▸ EXERCISE DESCRIPTION: Please repeat the rows in the stretch from "For every named target in this 206×251" through "0 Comments (108, 45)", changing "named target" to "labeled item" and keeping everything else the same.

▸ SUPPLIED DATA:
start

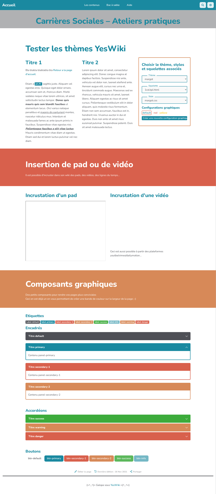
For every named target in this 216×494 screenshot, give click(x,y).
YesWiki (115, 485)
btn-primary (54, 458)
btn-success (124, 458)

end
start

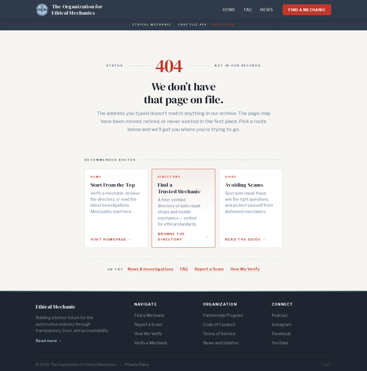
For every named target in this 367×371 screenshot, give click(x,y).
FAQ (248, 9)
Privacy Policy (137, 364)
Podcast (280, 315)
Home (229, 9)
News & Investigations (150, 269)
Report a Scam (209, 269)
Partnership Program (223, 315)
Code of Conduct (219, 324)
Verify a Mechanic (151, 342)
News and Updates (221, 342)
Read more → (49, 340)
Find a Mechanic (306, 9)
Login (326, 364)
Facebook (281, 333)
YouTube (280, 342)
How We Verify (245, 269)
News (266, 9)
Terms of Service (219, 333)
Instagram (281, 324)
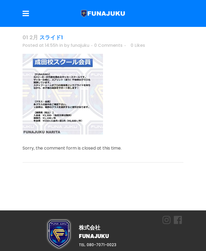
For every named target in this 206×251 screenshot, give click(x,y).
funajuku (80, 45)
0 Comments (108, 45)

end
start

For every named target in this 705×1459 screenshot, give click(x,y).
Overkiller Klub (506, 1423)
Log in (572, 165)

end

▸ SOLVED EXERCISE:
For every labeled item in this 206×251 screenshot, give click(x,y).
funajuku (80, 45)
0 Comments (108, 45)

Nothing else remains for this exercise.